From iRacing to reality: NASCAR will officially contest a street course race in downtown Chicago. Earlier this week, the sport held a press conference in the Windy City with Mayor Lori Lightfoot, CEO Steve Phelps, and 23XI Racing driver Bubba Wallace to talk in-depth about the 2023 event.
NASCAR held a virtual race on the streets of the Second City during the eNASCAR iRacing Pro Invitational Series last year, leading to rumors that the event could become reality. Those rumors only picked up, and now the inevitable has arrived.
However, the reactions were less than pleasant and the reactions on social media to the press conference highlights the disdain for the new street course race.
Comments range from complaints about Road America being taken off the schedule to the location of downtown Chicago to the fact that tracks such as Chicagoland Speedway and Kentucky Speedway continue to be forgotten in favor of new locations.
Other newly added races designed by NASCAR’s Steve Phelps and Ben Kennedy have also led to mixed reviews. While the Busch Light Clash seemed to be a success in its first year at Los Angeles Memorial Coliseum, the dirt race at Bristol Motor Speedway hasn’t exactly been the same in its first two.
Additional innovation led by the top decision-makers in the sport has led to negative reviews as well.
Last year, NASCAR broke a decades-long design tradition when they announced that they would be moving the car numbers forward on the new Gen 7 car. Adding a new design principle to a new generation car isn’t unheard of, as the Car of Tomorrow had the infamous wing as a rear spoiler.
But this didn’t stop fans from airing their grievances, with some going as far as threatening to quit watching the sport entirely.

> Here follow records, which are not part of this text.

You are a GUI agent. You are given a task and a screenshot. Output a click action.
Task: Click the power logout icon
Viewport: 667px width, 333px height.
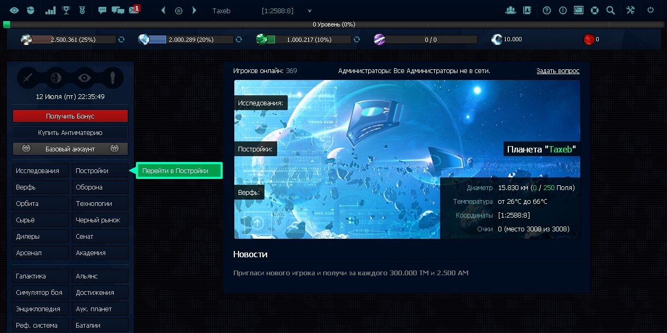pos(651,10)
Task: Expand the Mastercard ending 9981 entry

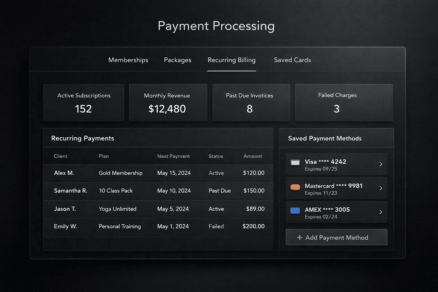Action: [381, 188]
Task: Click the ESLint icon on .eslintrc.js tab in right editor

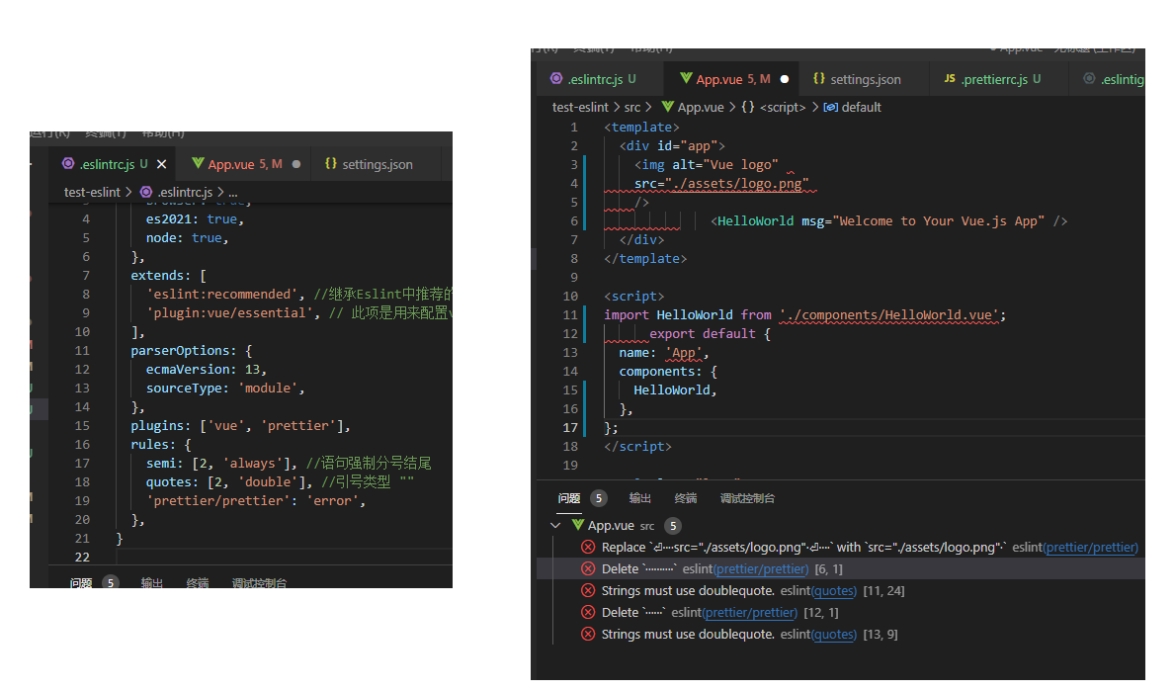Action: (556, 79)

Ironically enough, others argued that the numbers being moved forward wasn’t an issue, but that the entertainment factor overruling the sport of stock car racing was the main reason for their threats to quit watching.
And this very factor is what we’re seeing now.
Whether it’s the locations the sport is electing to visit to run races, the type of tracks they are utilizing to do so, or the general idea that the sport could be getting too much on the entertainment side, fans are airing their grievances louder and louder.
Naturally, the street course race really can’t be considered a success or failure until 2023. With an aging demographic and an ongoing attempt to find its touch with the next generation of race fans, NASCAR needed to try somethin. But it already doesn’t seem to be going according to plan.